Open meztihn opened this issue 6 years ago • 9 comments

When you create a type reference for a generic class with a reified type parameter, this type parameter is still generic, not the inlined type. That prevents deserialization of properties of the reified type. It might look like very rare case unless you prefer composition over inheritance. Looks like a new typeOf Kotlin function works correctly in this case. Can we use it somehow?

Kotlin version: 1.3.41 Jackson version: 2.9.9

val objectMapper = jacksonObjectMapper()

fun main() {
    val json = """{ "wrapped": { "content": 42 } }"""
    println("objectMapper.readValue<Wrap<Box>>(json): ${objectMapper.readValue<Wrap<Box>>(json)}")

    println("jacksonTypeRef<Wrap<Box>>(): ${jacksonTypeRef<Wrap<Box>>().type}")

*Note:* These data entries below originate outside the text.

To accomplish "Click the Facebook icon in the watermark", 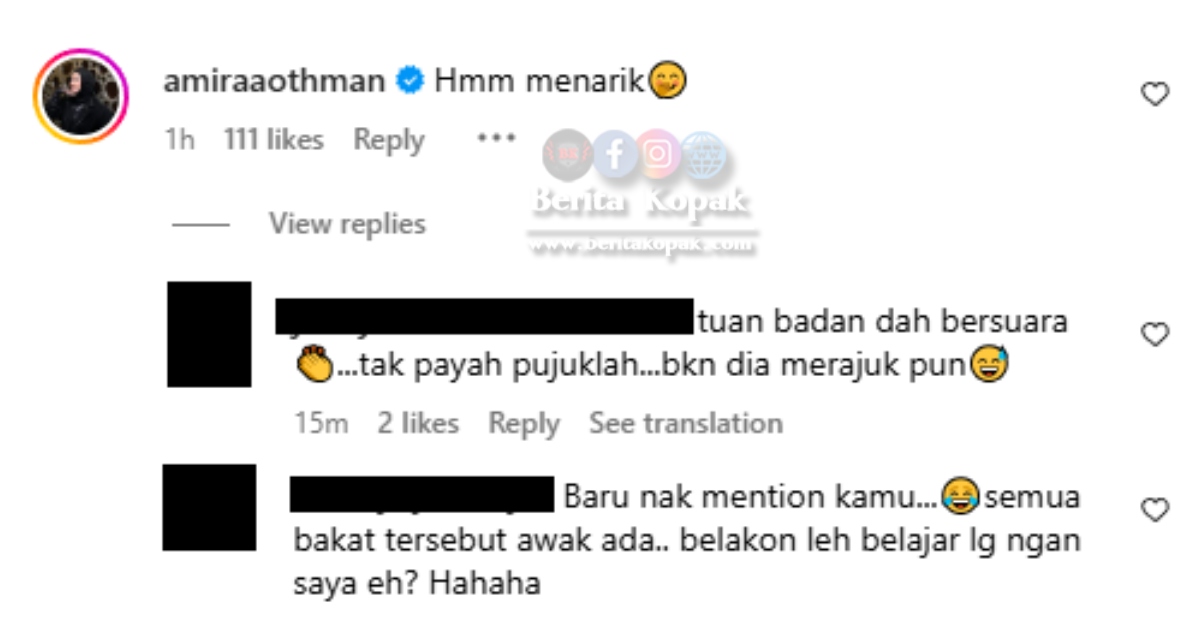I will pos(613,155).
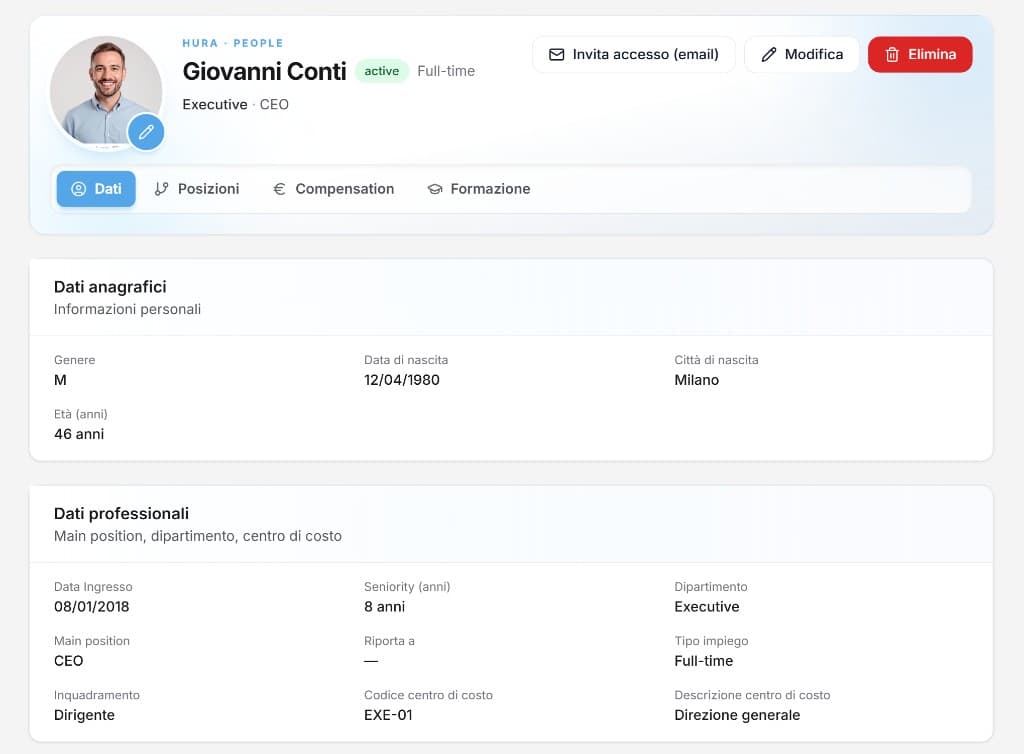
Task: Select the Dati tab label
Action: coord(108,189)
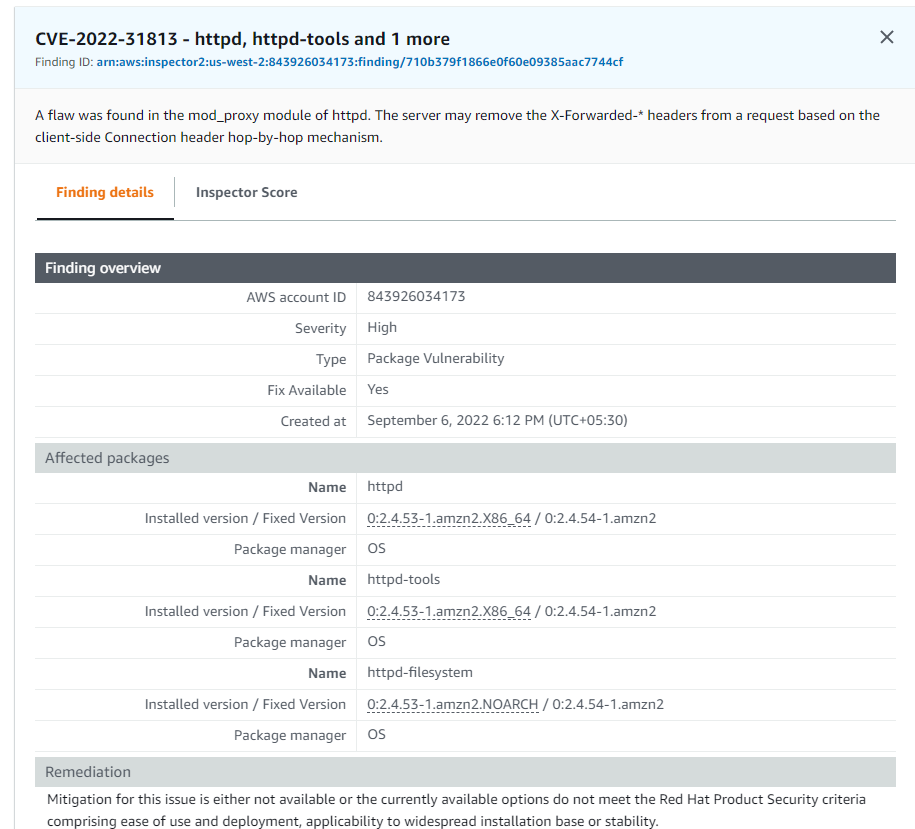The image size is (915, 829).
Task: Close the CVE-2022-31813 finding panel
Action: 886,36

    val readWrapped = readWrapped<Box>(json)
    println("readWrapped<Box>(json): $readWrapped")
    println("readWrapped<Box>(json).wrapped::class: ${readWrapped.wrapped::class}")
}

@UseExperimental(ExperimentalStdlibApi::class)
private inline fun <reified R> readWrapped(json: String): Wrap<R> {
    println("jacksonTypeRef<R>().type: ${jacksonTypeRef<R>().type}")
    println("jacksonTypeRef<Wrap<R>>().type: ${jacksonTypeRef<Wrap<R>>().type}")
    println("typeOf<Wrap<R>>(): ${typeOf<Wrap<R>>()}")
    return objectMapper.readValue(json)
}

data class Wrap<V>(val wrapped: V)

data class Box(val content: Int)

Output:

objectMapper.readValue<Wrap<Box>>(json): Wrap(wrapped=Box(content=42))
jacksonTypeRef<Wrap<Box>>(): Wrap<Box>
jacksonTypeRef<R>().type: class Box
jacksonTypeRef<Wrap<R>>().type: Wrap<R>
typeOf<Wrap<R>>(): Wrap<Box>
readWrapped<Box>(json): Wrap(wrapped={content=42})
readWrapped<Box>(json).wrapped::class: class java.util.LinkedHashMap

meztihn avatar Aug 09 '19 14:08 meztihn

Hi @Meztihn Your output is shown but doesn't indicate which thing you consider incorrect, is it the jacksonTypeRef<Wrap<R>>().type: Wrap<R> that you expect to be Wrap<Box> ?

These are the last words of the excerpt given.